China hotels and restaurants face a lacklustre Lunar New Year holiday this year with travel curbs and stay-at-home orders. The government advises people to avoid big gatherings would likely be a blow to China’s domestic tourism this year.
The Chinese Lunar New Year traditionally kicks off one of the country’s biggest spending sprees. Government figures show it had surpassed 1 trillion yuan ($155 billion) in 2019 before the coronavirus disruptions. The week-long holiday begins on Friday.
The tougher measures spawned by recent sporadic outbreaks threaten a hit to transport and tourism during the holiday. Brokerage CITIC Securities has said this could shave as much as 150 billion yuan ($23 billion) from household spending.
COVID-19 cases have recently dropped from a mid-January peak. That’s when the daily number of locally transmitted infections hit its highest in more than ten months.
Many people have cancelled holiday flights after local authorities tightened measures for arrivals, including required virus testing. Many trips back to their hometowns were also cancelled.
Such moves have more than halved the cost of flights to duty-free beach destination Sanya on Hainan’s southern island. Moreover, a mecca for purchases of luxury goods as the pandemic hinders Chinese people from overseas travel.
Capri Holdings (NYSE:CPRI), owner of luxury brands Jimmy Choo and Versace, said it expected strong sales performance. That’s coming from sales from the outlets on Hainan.
It was not quite as strong, though, as they had all anticipated. Thanks to the likely slowdown in travel.
During the 40-day spring travel season, the transport ministry has estimated passenger trips will fall 40% from the 2019 figure. Millions of migrant workers normally head from cities to homes in the countryside during this time.
In January, Mainland China reported more than 2,000 domestic virus infections. However, recovery remains on track in the world’s second-largest economy, which grew 2.3% in the year 2020.
That made it the only major economy to dodge a contraction in 2020 as nations struggled to rein in the pandemic. In that same year, the coronavirus has disrupted China’s holiday festivities, too.
Also, driving cancellations were government warnings against large gatherings, like weddings or annual company parties.

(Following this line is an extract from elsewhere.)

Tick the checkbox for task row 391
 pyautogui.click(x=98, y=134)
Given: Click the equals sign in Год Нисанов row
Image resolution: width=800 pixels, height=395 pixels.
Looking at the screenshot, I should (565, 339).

The 17-room boutique hotel has no holiday guests this year. It’s a far cry from previous years when it was booked out the entire week.
Many people choose to stay put in their place of work. Other businesses are banking on in-city consumption for some reprieve. However, they must still grapple with pressure to limit patrons.
Haidilao, a Hot Pot chain, is among those turning to technology to ease such headaches.
The company has launched an online streaming service offering video conferencing facilities for diners. This enables them to feast simultaneously with family and friends in outlets in other cities.
The service is available in 52 restaurants across 41 cities in China, five in Indonesia, Malaysia, and Thailand.